I formulated a benchmark script which can run on any Netezza system. It sets up a common data structure with consistent data types, builds tables of known sizes, and executes stress-queries which both join and scan the tables, exercise co-location and zone maps. The script has a “build” and a “run” – and outputs timings for each operation.
Why is this important? Running this test on an existing Netezza system (say, a Mako), and running it on the new NPS gives us apples-for-apples what kind of baseline performance boost we should expect. It gives us raw numbers of course, but it can’t be fooled. Disk speeds on a prior machine are “what they are” and this test goes to the deepest machine metal. Shoot me an email at email@example.com and I will send you the tarball and instructions. It’s simple bash shell script and easy to follow.

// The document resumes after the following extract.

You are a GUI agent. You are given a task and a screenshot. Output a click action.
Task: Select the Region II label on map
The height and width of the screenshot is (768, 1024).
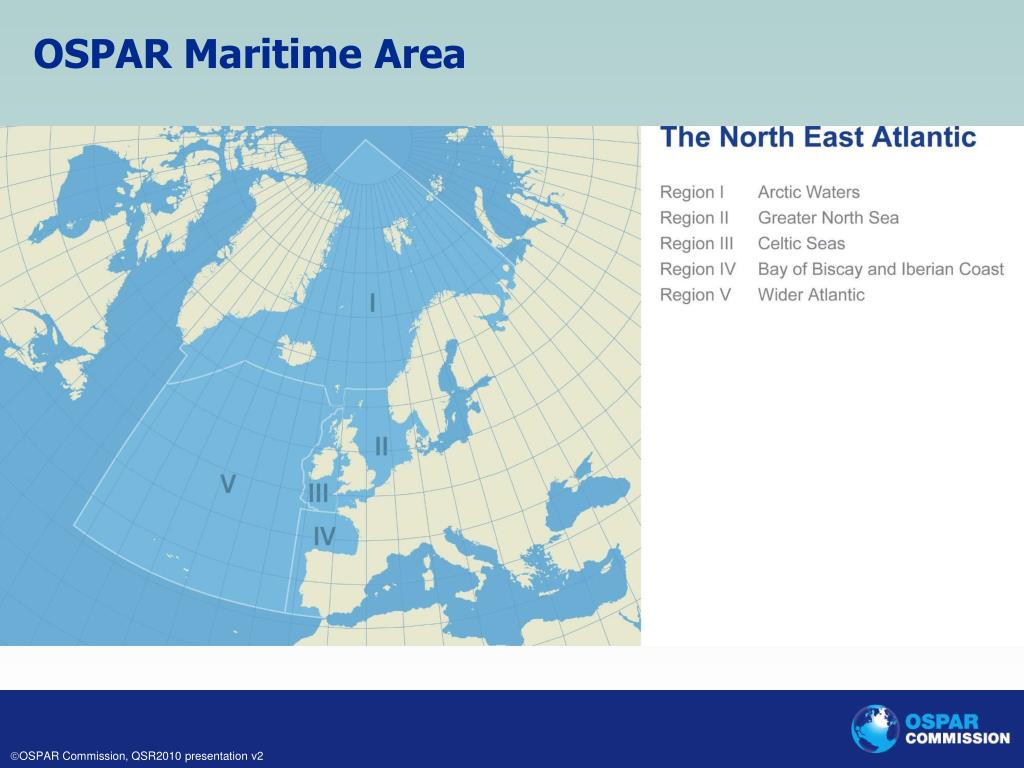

The system can be on-prem or provisioned on the cloud. It’s the real Netezza hardware — massively parallel with shared-nothing drives, all the familiar parts and nomenclature. I say this because in legend, some had suggested (years ago) that the Netezza cloud version might be commodity hardware with a Netezza host, which would be entirely anticlimactic. The Netezza host is merely a facade. The heavy-lifting is in the hardware.
IBM provisioned us a POC instance on Amazon Web Services and our team executed the first-time implementation of Netezza in the cloud. The client pointed their ETL to the cloud version, their reports and Cognos application to it, and the experience was seamless. I mean, not a hiccup. Our challenges were the usual migration issues, but not the technology. This gave the client immense confidence to proceed forward. They moved their ETL and reporting into the instance, too, and unhooked themselves from any on-prem dependency for this solution.
We used a backup/restore scenario to move data up to the cloud, largely because this was the most stable means to guarantee one-for-one data. We could snapshot report outputs at the time of the backup and compare those to our results on the cloud instance. No sooner had we moved the data than we needed to move it again. Their engineers were busy with changes to the solution and we had to account for those in the new instance. We setup some simple automations that allowed us to kick-off a migration of data and monitor it on the way up. Fourteen hours worth of stop-and-go tasks to move three databases, all automated from start to finish — largely because the machines were “so” identical and the AWS instance so predictable – it’s an appliance — what can we say?
So — a shout-out to the folks at IBM who made this happen, both in its design and construction, and in assisting with its deployment.
In case there’s any doubt, Cloud Pak for Data (CP4D) interoperates with Netezza Performance Server as a harness, but does not require us to go through the CP4D layer to interact with the Netezza host. In fact, for this first instance of Netezza on the cloud, CP4D had a small configuration issue particular to our deployment. It was easier to unhook CP4D from Netezza, muscle-through the migration, then hook the systems together again (all in software). IBM has since corrected this problem, but the interim fix was simple, and demonstrates the reality: These are separate systems in synergy. One does not constrain the other.
As many of our clients know, we have a replication technology for Netezza we deploy as a service to our clients. Our replicator (nzREP) dives deep into the system catalog and is intimately connected to its API. We could know quickly if the new NPS was compatible, so we setup a replication scenario between our on-prem instance and the cloud instance, and the systems talked flawlessly.
Since that first rollout, we’ve had a steady stream of people upgrading, moving, kicking the tires, and the verdict is in — they love the new appliance and the cloud with it.
Cloud Pak for Data is an IBM Cloud technology built on Openshift. It’s an on-prem cloud and allows us to pull down various applications (kind of like an app store) and launch them under Cloud Pak, sort of like an operating system, but more like an integration platform. Data scientists can snap together components from various tools and components, test and examine what they like, and hand it off as a working prototype for developers to make operational.
As its own cloud, CP4D helps use containerize and modernize our apps with no risk of exposure, so we can deploy what we like. Moreover, we can deploy some things to the external cloud and keep other things local. Push a volatile new app with a strong need for elasticity, and when it stabilized, bring it back into the fold with no loss of functionality. Point being, the apps aren’t either/or where we must choose which to permanently migrate to an external cloud. We can do both now, and the multi-cloud experience is just a key-click away.